Ni que caigan, como dice Álex Grijelmo, en ‘el rincón de las telarañas’.

Datos almacenados:
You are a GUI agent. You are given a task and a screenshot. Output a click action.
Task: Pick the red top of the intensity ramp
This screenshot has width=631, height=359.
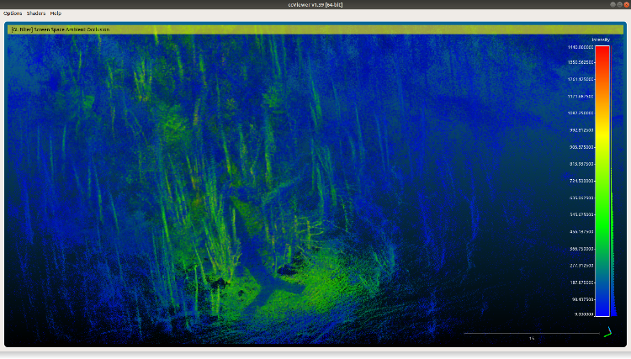tap(602, 50)
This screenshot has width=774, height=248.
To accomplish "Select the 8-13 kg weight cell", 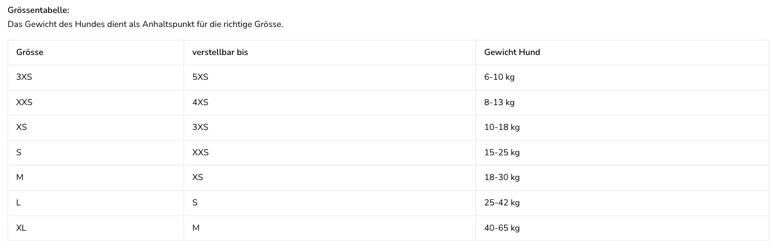I will [x=622, y=102].
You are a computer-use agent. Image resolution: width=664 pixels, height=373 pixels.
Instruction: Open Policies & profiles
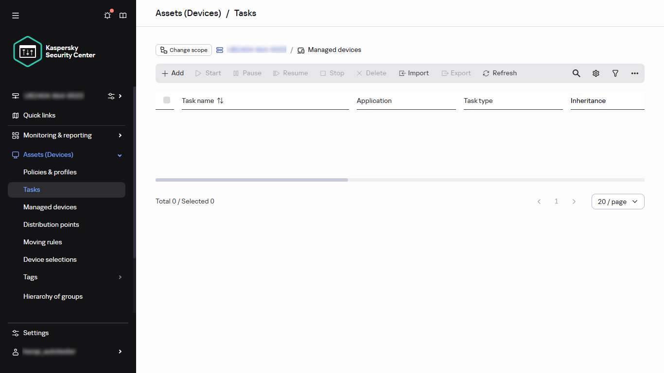pos(50,172)
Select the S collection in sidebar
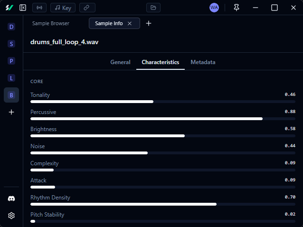 coord(11,44)
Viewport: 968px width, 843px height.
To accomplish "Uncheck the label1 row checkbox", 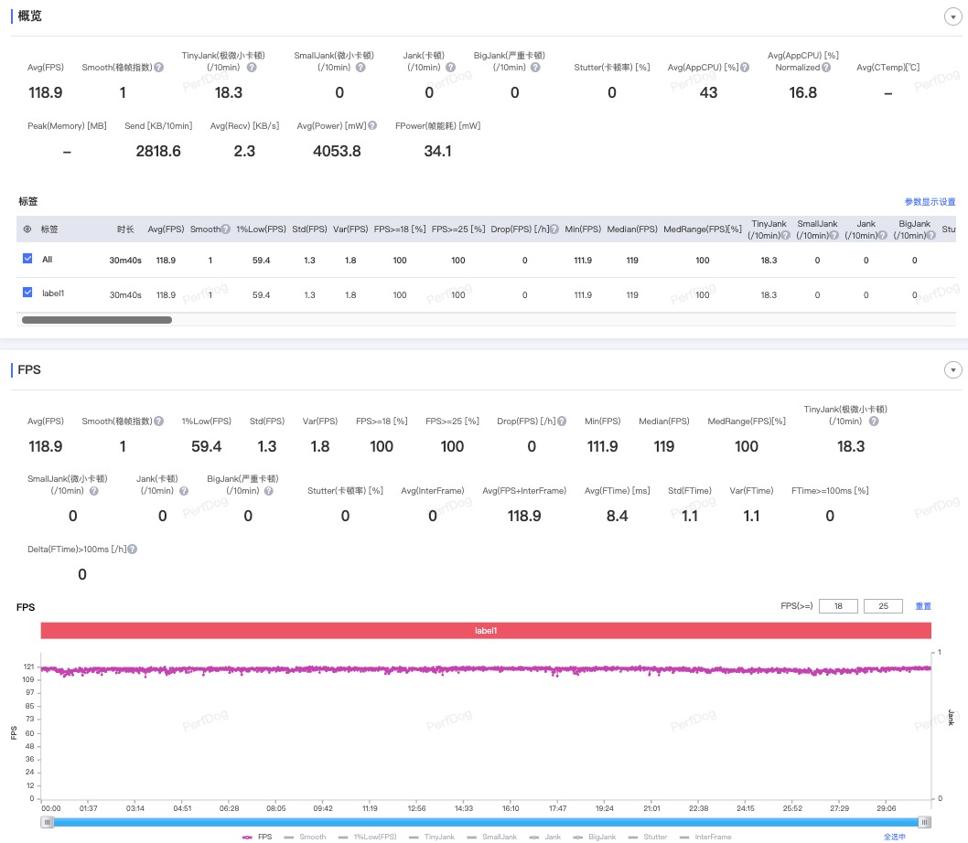I will 27,293.
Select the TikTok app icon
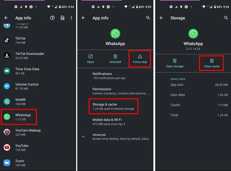This screenshot has width=231, height=171. (7, 40)
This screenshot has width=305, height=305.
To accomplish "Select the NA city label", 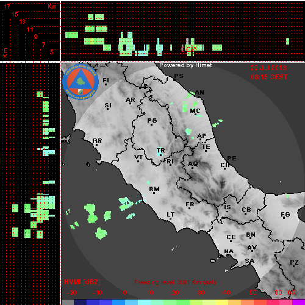I will [x=229, y=251].
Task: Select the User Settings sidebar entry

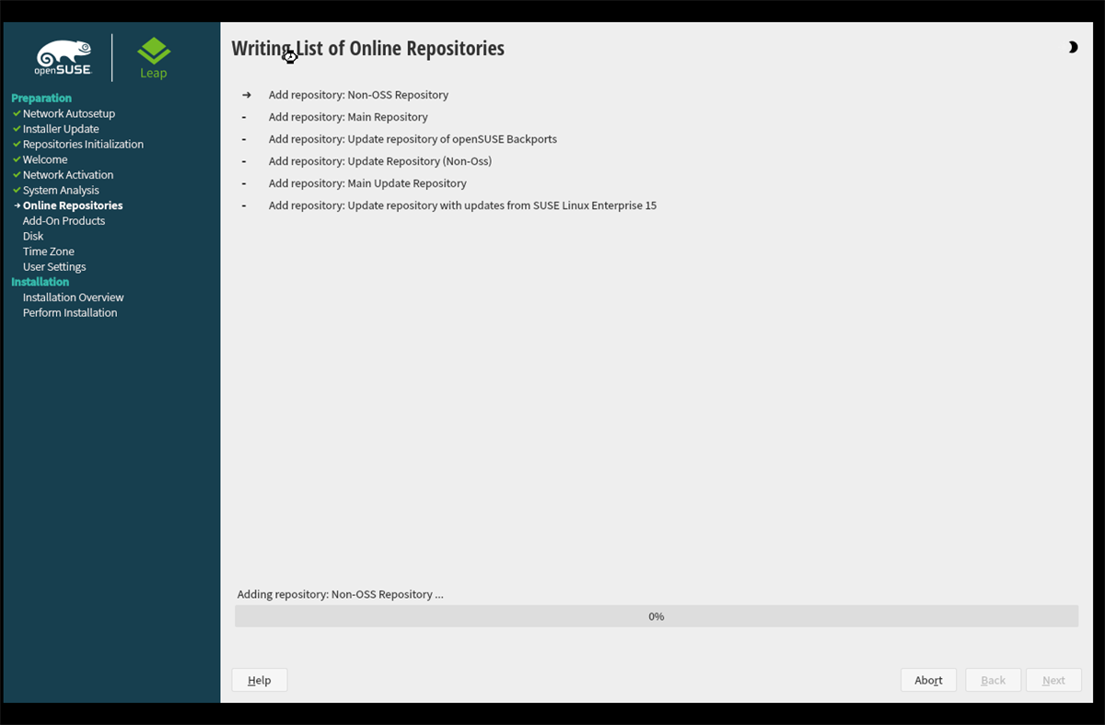Action: pos(53,266)
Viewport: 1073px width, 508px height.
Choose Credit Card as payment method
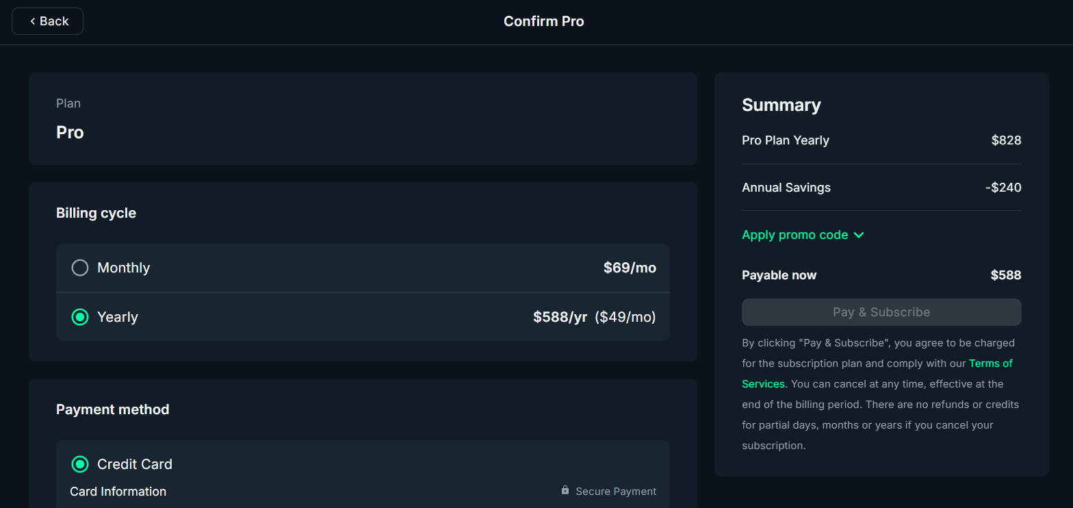click(x=79, y=463)
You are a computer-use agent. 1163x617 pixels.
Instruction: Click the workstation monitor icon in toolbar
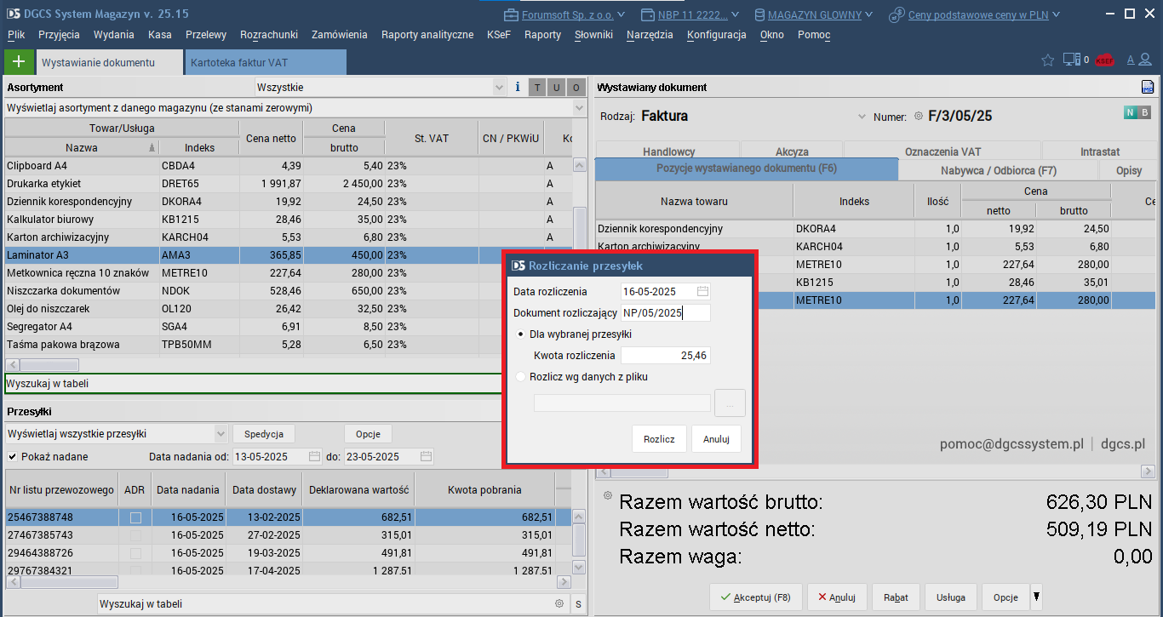coord(1071,60)
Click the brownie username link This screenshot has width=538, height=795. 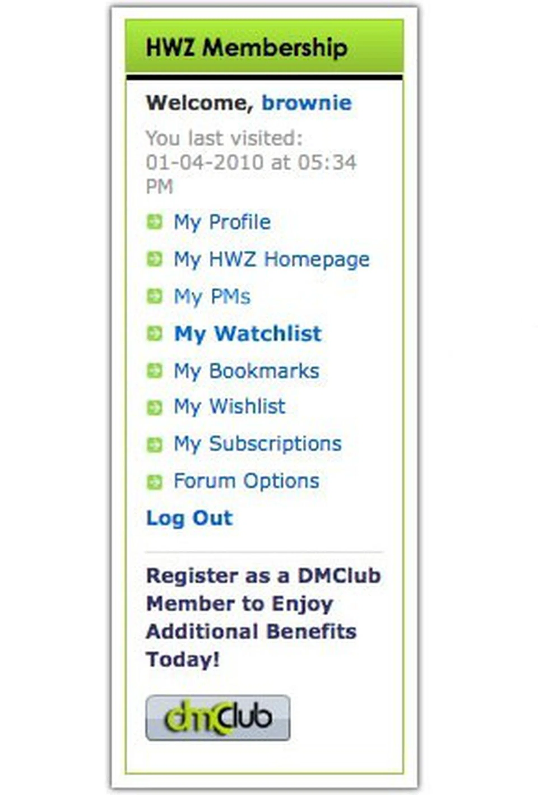(x=306, y=103)
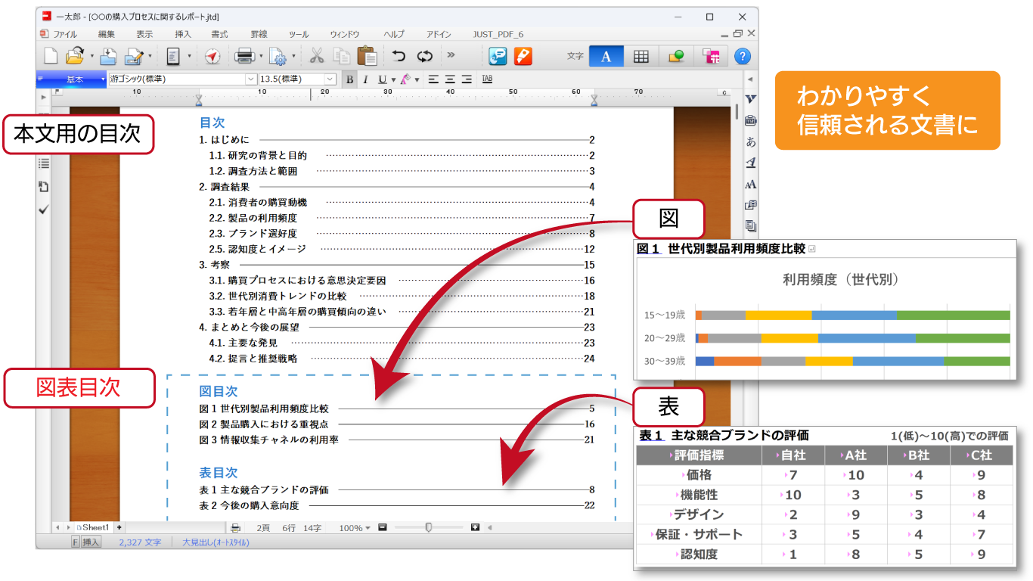Open the 罫線 menu

click(x=259, y=34)
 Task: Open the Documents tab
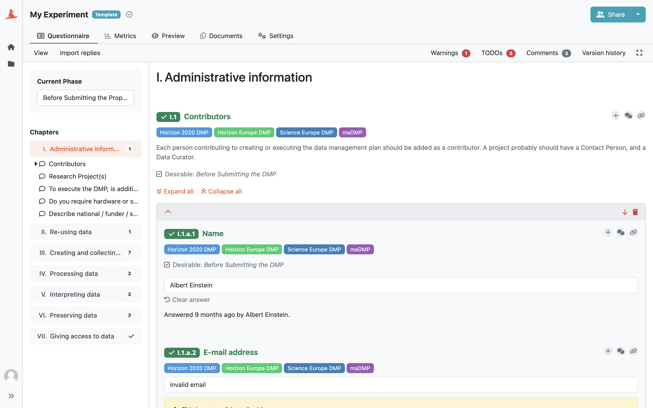[221, 36]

Tarea:
Responda sobre el pasaje:
(a) ¿A quién se atribuye la expresión citada?
(b) ¿Qué expresión aparece entre comillas?
Estos datos proceden de otra fuente.

Respuesta:
(a) A Álex Grijelmo.
(b) «el rincón de las telarañas».